Es imposible llevar a término un proyecto como Shoah sin desmesura, al menos en los órdenes de la voluntad y de la obsesión, sobre todo si tenemos en cuenta que se trata de una obra que se iba financiando a medida que el dinero se acababa pero no la película, donde a menudo se solapaban o se interrumpían mutuamente el rodaje y el montaje, que descubría la forma a medida que se hacía, que crecía y crecía, y Lanzmann se negaba a ponerle fin, aún faltaba esto, aún quedaba por contar eso, no podía quedarse sin aquello: una película así es una aventura, y por su propia esencia desborda los límites que se le quiere asignar; una película realizada con un equipo muy reducido de personas que merecen ser citadas: los operadores de cámara Dominique Chapuis, William Lubtchansky y Jimmy Glasberg, no quiero olvidar a la ayudante de cámara Caroline Champetier, una directora de fotografía que admiro (la última película suya que vi fue De dioses y hombres de Xavier Beauvois de la que hablaré un día de estos); el sonidista Bernard Aubony, la montadora Ziva Postec, y las montadoras de sonido Danielle Fillios, Anne-Marie Lhote y Sabine Mamou.
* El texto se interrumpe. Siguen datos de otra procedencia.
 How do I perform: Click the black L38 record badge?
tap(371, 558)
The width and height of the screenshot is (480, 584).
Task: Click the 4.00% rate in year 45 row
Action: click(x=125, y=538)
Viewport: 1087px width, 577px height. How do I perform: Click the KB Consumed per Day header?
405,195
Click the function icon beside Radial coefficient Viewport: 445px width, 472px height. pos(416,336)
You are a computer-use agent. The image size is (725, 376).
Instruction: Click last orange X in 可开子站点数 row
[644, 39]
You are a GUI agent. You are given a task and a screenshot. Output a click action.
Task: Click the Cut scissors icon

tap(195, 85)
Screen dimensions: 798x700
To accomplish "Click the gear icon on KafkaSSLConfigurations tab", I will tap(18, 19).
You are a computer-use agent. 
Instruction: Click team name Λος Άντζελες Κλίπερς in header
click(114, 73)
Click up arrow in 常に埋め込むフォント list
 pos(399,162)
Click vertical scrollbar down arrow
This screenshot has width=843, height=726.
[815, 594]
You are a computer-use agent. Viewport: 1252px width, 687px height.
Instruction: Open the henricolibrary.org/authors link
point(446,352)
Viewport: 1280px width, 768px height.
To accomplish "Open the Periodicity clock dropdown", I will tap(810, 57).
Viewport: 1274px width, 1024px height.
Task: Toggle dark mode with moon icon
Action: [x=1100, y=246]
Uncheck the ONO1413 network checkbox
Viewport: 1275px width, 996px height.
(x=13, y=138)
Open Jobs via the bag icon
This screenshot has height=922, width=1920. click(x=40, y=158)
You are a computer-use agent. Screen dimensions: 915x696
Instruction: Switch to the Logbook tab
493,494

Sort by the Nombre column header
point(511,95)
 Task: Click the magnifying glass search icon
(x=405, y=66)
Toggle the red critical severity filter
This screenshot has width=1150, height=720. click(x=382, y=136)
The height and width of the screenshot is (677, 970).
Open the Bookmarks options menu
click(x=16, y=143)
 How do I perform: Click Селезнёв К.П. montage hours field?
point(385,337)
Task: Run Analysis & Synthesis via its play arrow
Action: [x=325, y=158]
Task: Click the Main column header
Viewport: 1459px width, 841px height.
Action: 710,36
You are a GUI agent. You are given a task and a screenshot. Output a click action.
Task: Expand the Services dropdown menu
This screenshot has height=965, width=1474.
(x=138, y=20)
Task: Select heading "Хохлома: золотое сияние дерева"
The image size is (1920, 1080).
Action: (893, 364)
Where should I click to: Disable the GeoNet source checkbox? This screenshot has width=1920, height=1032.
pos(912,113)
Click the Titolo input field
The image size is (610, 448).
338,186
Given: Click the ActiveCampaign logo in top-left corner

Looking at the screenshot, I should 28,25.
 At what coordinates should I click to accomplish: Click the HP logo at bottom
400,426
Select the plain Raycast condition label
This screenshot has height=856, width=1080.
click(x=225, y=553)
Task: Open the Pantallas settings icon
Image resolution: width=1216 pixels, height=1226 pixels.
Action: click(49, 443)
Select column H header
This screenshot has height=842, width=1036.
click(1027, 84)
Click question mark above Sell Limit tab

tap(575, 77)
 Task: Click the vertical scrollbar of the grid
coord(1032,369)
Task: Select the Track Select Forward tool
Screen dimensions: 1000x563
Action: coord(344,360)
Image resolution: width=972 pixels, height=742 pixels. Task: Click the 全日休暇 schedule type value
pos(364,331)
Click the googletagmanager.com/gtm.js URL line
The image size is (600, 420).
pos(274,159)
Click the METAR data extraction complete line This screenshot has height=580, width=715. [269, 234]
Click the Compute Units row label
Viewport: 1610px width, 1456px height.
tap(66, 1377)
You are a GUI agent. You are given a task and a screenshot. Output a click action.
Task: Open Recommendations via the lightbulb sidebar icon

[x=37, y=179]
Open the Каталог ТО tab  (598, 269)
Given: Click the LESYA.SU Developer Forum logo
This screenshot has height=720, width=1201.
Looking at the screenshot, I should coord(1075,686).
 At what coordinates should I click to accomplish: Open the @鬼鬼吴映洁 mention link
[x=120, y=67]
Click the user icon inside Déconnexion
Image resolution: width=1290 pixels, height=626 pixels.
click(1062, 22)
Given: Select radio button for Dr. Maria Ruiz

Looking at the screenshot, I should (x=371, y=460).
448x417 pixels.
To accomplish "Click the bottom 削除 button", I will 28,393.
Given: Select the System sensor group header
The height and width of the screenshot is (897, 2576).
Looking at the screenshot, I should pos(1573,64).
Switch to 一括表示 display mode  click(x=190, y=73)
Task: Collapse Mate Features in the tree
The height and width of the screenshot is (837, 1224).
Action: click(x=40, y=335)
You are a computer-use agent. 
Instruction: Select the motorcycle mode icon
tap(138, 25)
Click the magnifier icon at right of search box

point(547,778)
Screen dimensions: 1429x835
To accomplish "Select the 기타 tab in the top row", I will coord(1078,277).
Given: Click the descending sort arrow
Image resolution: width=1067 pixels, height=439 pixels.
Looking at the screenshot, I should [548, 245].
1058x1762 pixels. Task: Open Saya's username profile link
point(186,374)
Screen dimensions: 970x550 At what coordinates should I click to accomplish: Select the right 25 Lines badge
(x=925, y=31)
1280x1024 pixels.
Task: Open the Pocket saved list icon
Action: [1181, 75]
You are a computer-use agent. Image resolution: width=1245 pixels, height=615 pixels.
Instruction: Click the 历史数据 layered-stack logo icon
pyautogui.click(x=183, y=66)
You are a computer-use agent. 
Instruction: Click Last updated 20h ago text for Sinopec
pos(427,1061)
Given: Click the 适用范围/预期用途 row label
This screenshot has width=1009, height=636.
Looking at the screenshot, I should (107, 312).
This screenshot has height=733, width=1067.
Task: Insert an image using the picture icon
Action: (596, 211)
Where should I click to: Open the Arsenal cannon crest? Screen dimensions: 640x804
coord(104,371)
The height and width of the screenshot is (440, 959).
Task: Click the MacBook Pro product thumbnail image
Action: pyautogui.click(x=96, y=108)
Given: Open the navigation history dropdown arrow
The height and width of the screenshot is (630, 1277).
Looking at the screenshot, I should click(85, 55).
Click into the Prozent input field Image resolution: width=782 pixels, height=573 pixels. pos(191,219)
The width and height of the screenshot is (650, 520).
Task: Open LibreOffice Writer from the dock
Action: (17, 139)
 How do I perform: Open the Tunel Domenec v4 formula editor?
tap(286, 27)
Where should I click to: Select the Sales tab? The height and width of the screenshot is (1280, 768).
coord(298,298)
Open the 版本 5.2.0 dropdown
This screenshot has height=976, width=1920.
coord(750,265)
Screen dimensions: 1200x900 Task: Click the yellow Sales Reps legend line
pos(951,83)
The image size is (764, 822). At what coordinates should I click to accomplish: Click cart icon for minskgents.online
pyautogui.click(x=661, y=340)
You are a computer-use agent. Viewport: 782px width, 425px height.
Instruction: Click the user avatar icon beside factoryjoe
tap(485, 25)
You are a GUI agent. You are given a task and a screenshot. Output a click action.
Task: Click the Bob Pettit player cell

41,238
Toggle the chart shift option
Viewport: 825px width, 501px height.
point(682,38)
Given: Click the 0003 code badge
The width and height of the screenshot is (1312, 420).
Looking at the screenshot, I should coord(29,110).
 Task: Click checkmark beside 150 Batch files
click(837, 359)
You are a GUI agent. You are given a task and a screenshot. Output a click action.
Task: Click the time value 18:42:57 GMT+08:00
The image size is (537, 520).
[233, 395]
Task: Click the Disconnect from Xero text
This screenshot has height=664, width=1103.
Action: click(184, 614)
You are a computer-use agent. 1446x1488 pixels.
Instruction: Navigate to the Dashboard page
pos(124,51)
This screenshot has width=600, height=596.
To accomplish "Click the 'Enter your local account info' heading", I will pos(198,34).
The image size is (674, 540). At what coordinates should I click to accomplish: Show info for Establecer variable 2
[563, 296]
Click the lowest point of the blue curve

El montaje de Shoah se prolongó durante cinco años; se trataba de no sacrificar por nada del mundo ni la claridad del relato ni la forma fílmica, buscando el momento preciso del corte, el engarce justo entre las presencias y los lugares, entre las voces y los planos, para que cuando un travelling nos acerque a las puertas de Birkenau tengan la fuerza de una revelación.


Sólo vi Shoah una vez. De una vez. Las nueve horas y media seguidas con dos breves interrupciones aprovechando que tenía que cambiar la cinta -había grabado la película en vhs cuando la pasaron por televisión hace unos años-, porque imaginaba que si fragmentaba el visionado en varios días no pasaría de la primera  de las tres cintas. Es una experiencia demoledora. Devastadora. Cuesta recuperarse.  Durante unos cuantos días no pude ver otra película. No puede ver nada más. Cuesta imaginar que alguien pueda embarcarse en un viaje semejante y llegar hasta el final, llevar a cuestas semejante horror y no abandonar, adentrarse en el abismo del mal y no perder la razón. Pero nadie recorre el país de los muertos y regresa impune. Si lo cuentas, ya no puedes contar nada más, aunque hayas hecho otras películas, que las hizo, ésa es la obra definitiva, el testimonio y el testamento. Es Shoah. Es Claude Lanzmann. Es la mirada de Lanzmann desde el corazón de las tinieblas. A su lado, cualquier otro descenso a los infiernos deviene pura retórica. Por eso nuestra retina ya no puede asimilar nada más en días. Porque hemos visto mucho más de lo que resulta visible en la película, hemos visto lo invisible, lo innombrable, lo irrepresentable. A través del tragaluz del silencio de Shoah, la mirada de Lanzmann nos ha hecho ver aquello que no podía ser mostrado, lo que no quería mostrar, lo que no mostró. Por eso Shoah no es Memoria ni Historia. O no sólo Historia y Memoria. Es, sobre todo, Cine. No es una película sobre la Shoah -caos, catástrofe, destrucción, aniquilamiento, exterminio-. Es la Shoah.